Kızlar odadan çıktığımı görünce alkışlamaya başladılar. Gözlerimi devirdim ve dış kapıyı açıp terliklerimi giydim. Ardından birlikte merdivenlerden inmeye başladık. Evin kapısının önüne gelince, İrem kapıyı çaldı. Karşımıza Ege çıkınca, gülmemek için kendimi sıktım.
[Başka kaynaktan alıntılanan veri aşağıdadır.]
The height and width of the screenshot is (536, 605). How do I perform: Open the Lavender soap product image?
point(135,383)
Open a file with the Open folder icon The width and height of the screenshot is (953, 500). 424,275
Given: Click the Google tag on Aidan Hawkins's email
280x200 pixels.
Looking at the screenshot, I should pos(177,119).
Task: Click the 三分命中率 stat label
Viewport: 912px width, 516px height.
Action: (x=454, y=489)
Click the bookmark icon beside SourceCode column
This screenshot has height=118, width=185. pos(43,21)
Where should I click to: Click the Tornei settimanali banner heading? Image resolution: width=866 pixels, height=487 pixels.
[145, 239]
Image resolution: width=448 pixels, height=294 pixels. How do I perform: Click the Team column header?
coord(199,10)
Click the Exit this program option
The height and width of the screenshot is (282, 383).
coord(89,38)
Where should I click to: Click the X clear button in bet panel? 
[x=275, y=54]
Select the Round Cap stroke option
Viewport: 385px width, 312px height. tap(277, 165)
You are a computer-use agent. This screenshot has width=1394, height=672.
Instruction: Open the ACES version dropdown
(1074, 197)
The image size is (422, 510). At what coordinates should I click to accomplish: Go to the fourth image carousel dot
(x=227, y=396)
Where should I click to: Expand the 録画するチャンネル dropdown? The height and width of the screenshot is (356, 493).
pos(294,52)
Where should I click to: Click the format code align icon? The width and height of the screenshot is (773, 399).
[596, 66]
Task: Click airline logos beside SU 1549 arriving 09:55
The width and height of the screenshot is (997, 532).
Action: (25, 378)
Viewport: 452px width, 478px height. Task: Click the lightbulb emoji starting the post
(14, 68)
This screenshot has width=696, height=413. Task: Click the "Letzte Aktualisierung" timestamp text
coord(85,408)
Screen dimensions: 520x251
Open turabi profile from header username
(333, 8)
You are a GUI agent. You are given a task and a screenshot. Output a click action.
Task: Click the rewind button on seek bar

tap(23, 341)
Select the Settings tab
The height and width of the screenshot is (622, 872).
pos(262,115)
Ege gülmemeye çalışarak, "yağımız yok, Ayfer karısına gitmedin mi?" diye sordu. İrem gibi davranması gerçekten komikti. İrem de aynı Ege gibi, "kız Ayfer karısı verse sana gelir miyim?" dedi. Ardından kahkahalarla gülmeye başladılar. Ege kenara çekildi ve bizi içeri aldı. İçeri girdiğimiz gibi bakışlarımı Alp'in odasına çevirdim. Herkes salona geçerken, kendimi birden Alp'in odasında bulmuştum. Odanın içini incelemeye başladım. Yatağına oturdum ve yatağını incelemeye başladım. Burda, Alpe hem masal anlatmış hemde masal sözü vermiştim. Yatağına uzandım ve bakışlarımı tavana çevirdim. Yatağından, Alp'in kokusu gelince, anında gözlerim dolmuştu..

İremden devam;

Salona girdiğimiz anda, Sami koltukta yatıyordu. Karşısında muhteşem yüzyıl dizisini görünce kahkahalarla gülmeye başladım. Sami bizi görünce, toparlanmaya çalıştığı. Sahte bir kızgınlıkla, "otur lütfen, biz yabancı mıyız?" dedim. Sami gülümsedi ve, "yengelerim arasından en bi tanesi olan gelmedi mi?" diye sordu. Efsundan bahsediyordu yüksek ihtimal. Efsun adı geçince, hüzünle yere baktım. Efsun gün geçtikçe eriyordu, gün geçtikçe daha kötü oluyordu. Buna rağmen hiçbir şey yapamıyorduk. Benden ses çıkmayınca Beyza lafa atladı, "geldi, ama Alp'in odasına girdi" dedi. Sami hüzünle yere baktı ve, "Alp de böyle olmasını istemezdi" dedi. İç çektim ve, "Sami, Efsun gerçekten zor zamanlar geçiriyor" dedim. Ardından, "arkadaşlar Efsun çok üzgün. Günlerdir odasından hiç çıkmadı. Pek bir şey yemedi, onu da geçtim bizimle bile sohbete girmedi. Onu anlıyorum ama onun için çok üzülüyorum" dedim. Özgür, "gerçekten zor bi durum" diye fısıldadı kendi kendine.